26 Août Stéphane Bouquet, le poète qui refusait les étiquettes, s’éteint à 57 ans
Il écrivait que « la mort est un insoluble problème de grammaire ». Dimanche 24 août, Stéphane Bouquet a quitté la scène à l’âge de 57 ans, emporté par un cancer du poumon. Mais ses livres, eux, restent debout sur nos étagères, comme des présences vibrantes. Scénariste, critique, danseur, essayiste et avant tout poète, il avait fait de l’inclassable son territoire, de l’écriture une expérience à la fois intime et collective.
Un artiste pluriel, entre cinéma, danse et poésie
Né en 1967 à Paris, Stéphane Bouquet commence sa carrière comme critique aux Cahiers du cinéma. Très vite, son amour des images croise celui des corps : il collabore avec la chorégraphe Mathilde Monnier, danse occasionnellement sur scène, puis signe plusieurs scénarios, notamment pour Sébastien Lifshitz (Traversée, Les Terres froides) et Valérie Mréjen.
Mais si Bouquet s’aventure dans tous les arts, c’est dans la poésie qu’il trouve sa respiration. Auteur d’une dizaine de recueils, dont Tout se tient (2023), Un peuple (2007), Nos Amériques (2010) et La Cité de paroles (2015), il a construit une œuvre libre, sensuelle, traversée par le désir et une constante interrogation sur le langage.

## Extraits d'entrées:
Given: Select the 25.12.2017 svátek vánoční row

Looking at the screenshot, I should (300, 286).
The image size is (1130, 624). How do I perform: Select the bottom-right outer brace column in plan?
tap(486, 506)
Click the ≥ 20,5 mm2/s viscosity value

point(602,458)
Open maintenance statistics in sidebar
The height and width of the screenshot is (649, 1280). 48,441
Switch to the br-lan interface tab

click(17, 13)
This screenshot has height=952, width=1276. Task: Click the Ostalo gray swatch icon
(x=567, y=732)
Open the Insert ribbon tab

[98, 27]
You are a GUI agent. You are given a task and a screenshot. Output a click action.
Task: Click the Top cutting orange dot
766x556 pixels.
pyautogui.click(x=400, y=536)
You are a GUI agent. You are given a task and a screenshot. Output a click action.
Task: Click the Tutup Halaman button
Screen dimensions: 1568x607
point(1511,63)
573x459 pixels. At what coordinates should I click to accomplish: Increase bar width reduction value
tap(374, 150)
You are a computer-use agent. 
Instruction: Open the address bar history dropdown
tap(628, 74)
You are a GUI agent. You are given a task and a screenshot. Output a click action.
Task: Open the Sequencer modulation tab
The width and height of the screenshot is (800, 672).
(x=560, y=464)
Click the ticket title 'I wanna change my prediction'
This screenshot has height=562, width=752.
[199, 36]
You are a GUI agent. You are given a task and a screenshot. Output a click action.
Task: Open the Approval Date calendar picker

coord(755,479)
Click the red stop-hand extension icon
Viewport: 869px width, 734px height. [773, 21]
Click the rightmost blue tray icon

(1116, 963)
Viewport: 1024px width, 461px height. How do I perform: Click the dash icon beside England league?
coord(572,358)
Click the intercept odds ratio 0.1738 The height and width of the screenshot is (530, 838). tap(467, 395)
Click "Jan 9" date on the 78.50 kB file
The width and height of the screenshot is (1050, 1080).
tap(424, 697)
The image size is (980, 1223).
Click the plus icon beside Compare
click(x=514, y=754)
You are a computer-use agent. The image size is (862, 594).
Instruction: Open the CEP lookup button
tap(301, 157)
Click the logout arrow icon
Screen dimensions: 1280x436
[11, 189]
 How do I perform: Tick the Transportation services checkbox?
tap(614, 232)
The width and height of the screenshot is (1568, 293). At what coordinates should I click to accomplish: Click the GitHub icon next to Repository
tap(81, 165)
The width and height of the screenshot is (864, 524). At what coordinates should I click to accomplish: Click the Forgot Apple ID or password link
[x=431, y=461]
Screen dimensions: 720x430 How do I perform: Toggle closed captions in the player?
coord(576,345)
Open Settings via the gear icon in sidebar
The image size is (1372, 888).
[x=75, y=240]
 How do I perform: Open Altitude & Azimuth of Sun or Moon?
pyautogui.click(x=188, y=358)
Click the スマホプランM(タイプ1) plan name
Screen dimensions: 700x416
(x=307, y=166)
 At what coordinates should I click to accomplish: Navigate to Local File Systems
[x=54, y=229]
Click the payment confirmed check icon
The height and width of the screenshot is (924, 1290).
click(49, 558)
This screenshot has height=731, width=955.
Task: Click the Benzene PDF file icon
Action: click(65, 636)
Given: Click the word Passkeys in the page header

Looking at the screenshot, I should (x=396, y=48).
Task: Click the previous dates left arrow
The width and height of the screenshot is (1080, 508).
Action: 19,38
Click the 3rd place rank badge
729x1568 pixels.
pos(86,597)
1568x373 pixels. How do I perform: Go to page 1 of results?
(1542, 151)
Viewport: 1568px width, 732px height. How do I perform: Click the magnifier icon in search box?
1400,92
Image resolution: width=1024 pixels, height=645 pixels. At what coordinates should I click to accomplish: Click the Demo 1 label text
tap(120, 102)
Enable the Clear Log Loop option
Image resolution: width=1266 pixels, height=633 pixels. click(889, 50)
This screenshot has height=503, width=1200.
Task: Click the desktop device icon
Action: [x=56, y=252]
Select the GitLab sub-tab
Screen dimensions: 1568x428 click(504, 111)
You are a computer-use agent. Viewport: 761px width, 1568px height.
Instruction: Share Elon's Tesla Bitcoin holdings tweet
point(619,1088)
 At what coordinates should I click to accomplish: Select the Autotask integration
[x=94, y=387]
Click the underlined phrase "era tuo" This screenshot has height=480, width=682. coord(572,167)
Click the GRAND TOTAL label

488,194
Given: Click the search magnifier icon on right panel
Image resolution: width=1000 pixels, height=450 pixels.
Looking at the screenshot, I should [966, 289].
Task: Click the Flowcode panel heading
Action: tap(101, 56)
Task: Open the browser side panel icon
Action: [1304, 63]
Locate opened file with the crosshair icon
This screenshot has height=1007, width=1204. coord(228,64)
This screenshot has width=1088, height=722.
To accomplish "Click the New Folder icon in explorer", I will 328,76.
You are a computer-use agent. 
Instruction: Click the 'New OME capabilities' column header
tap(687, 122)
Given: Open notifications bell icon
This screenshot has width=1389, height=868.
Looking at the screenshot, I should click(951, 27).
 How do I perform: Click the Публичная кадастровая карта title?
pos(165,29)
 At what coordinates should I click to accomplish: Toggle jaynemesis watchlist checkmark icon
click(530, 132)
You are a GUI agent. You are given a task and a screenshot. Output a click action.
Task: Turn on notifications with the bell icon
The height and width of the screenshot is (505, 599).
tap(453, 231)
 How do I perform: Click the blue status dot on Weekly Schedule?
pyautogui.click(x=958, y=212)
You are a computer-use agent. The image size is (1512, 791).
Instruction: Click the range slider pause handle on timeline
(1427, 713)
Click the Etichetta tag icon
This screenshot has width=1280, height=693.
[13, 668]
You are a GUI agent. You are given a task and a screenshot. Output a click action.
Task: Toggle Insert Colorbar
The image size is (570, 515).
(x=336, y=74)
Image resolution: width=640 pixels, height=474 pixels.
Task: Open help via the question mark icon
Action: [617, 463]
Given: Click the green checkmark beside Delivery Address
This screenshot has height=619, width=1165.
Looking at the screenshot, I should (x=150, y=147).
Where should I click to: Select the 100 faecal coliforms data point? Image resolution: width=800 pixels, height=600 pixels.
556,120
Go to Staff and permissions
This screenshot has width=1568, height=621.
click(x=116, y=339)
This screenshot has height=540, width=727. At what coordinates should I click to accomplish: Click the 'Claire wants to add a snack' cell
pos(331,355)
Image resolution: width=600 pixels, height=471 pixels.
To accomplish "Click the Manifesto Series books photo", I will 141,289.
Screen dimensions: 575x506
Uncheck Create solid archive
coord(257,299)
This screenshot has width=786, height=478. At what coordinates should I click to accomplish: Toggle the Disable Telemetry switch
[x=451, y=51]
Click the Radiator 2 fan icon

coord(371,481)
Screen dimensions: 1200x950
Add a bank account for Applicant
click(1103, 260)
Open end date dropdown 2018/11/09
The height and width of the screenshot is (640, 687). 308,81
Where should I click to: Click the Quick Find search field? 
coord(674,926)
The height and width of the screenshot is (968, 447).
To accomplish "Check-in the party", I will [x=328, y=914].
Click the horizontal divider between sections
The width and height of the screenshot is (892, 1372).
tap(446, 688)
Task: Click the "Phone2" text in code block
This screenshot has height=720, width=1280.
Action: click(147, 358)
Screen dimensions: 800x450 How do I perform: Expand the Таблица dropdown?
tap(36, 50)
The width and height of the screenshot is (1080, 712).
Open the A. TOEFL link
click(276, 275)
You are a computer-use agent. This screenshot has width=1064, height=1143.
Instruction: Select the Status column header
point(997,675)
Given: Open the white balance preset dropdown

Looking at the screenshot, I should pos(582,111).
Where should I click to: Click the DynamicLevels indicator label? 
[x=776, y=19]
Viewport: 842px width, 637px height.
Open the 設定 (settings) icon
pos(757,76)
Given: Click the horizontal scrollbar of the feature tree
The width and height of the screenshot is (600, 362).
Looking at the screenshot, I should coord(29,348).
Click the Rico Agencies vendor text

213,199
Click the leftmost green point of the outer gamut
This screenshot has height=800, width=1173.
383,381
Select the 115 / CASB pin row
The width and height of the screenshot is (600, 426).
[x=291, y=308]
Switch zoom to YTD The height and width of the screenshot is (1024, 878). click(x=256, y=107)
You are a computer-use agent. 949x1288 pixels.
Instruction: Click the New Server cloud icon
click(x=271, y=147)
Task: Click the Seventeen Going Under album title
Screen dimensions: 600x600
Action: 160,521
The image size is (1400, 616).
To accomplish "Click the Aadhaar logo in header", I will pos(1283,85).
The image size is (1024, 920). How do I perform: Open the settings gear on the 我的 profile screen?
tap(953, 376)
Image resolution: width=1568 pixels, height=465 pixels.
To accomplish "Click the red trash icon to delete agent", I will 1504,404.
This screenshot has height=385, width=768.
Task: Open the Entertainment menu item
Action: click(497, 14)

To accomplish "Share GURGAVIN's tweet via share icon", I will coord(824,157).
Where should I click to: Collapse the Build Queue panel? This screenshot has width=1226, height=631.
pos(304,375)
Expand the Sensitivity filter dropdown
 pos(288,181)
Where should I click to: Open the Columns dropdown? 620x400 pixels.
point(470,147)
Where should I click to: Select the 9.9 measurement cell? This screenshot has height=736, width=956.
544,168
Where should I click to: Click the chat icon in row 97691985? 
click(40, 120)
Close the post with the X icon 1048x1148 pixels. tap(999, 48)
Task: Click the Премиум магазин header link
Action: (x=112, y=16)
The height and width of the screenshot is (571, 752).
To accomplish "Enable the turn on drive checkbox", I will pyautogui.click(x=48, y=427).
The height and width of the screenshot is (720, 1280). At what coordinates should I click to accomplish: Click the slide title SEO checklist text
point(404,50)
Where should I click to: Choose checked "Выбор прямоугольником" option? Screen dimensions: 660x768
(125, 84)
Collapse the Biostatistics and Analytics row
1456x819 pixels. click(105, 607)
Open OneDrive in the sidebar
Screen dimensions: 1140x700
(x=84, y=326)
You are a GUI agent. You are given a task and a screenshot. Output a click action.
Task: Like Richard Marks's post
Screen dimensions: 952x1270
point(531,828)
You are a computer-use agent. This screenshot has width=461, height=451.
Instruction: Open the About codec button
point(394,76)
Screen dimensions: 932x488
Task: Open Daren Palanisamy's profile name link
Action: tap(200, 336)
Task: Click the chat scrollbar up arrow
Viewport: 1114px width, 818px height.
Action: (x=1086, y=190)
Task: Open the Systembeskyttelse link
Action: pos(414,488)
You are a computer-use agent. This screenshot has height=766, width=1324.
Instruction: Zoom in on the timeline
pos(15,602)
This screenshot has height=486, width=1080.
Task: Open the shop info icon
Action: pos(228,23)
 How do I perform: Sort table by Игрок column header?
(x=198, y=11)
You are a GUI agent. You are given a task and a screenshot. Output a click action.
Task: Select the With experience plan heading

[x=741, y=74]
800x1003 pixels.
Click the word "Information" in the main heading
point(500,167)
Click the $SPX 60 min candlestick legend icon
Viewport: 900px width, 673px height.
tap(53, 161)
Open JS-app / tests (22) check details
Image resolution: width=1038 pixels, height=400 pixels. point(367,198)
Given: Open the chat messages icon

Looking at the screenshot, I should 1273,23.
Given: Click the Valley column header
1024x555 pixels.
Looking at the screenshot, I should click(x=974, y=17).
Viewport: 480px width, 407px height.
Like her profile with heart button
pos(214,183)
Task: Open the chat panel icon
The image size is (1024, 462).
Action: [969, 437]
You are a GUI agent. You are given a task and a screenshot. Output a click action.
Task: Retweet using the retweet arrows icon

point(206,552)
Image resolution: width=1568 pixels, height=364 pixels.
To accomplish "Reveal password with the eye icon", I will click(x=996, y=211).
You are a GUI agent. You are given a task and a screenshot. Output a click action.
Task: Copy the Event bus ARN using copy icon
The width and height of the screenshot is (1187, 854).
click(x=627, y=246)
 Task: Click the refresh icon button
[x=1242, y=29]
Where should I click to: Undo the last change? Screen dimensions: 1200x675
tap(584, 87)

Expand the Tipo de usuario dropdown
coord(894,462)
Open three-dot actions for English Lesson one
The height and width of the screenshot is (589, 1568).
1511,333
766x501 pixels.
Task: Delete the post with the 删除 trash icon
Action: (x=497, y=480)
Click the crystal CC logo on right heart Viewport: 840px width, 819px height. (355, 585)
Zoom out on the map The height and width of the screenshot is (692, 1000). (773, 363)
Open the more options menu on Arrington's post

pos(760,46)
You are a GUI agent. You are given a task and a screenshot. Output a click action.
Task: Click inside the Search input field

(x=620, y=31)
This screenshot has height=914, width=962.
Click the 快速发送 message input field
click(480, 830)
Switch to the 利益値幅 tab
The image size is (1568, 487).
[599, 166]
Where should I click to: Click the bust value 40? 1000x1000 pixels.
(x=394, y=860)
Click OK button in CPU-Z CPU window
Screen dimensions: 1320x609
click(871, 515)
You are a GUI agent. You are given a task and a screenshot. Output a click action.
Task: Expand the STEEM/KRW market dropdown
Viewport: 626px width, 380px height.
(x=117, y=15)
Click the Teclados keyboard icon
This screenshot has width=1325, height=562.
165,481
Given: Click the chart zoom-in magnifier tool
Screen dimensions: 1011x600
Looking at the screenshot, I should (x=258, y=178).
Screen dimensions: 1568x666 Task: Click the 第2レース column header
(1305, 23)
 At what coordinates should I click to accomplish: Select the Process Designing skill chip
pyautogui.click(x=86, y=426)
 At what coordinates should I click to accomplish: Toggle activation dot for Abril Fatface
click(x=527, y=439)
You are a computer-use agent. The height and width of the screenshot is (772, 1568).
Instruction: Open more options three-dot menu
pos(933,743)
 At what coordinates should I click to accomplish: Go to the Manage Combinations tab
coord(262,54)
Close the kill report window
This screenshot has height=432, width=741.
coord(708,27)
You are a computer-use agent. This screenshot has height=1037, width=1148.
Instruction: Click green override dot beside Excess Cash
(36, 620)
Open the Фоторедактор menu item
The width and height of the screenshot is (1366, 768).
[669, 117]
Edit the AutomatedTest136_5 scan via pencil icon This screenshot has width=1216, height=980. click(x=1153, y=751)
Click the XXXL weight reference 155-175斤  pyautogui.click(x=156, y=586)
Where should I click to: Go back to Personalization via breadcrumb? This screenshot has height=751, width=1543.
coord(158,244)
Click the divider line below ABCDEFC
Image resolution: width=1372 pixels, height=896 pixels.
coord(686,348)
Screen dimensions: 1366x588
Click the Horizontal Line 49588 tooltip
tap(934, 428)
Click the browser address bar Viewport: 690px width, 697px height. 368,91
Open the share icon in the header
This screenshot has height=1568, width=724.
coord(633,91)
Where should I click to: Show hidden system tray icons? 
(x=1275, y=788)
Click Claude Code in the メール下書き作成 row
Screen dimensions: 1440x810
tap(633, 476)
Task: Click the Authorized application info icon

## Tâche à faire:
Selon le texte d'exercice, dans quelle revue Stéphane Bouquet a-t-il commencé sa carrière de critique ? Les entrées constituent un matériau distinct du texte d'exercice.

## Réponse rédigée:
Il l'a commencée aux Cahiers du cinéma.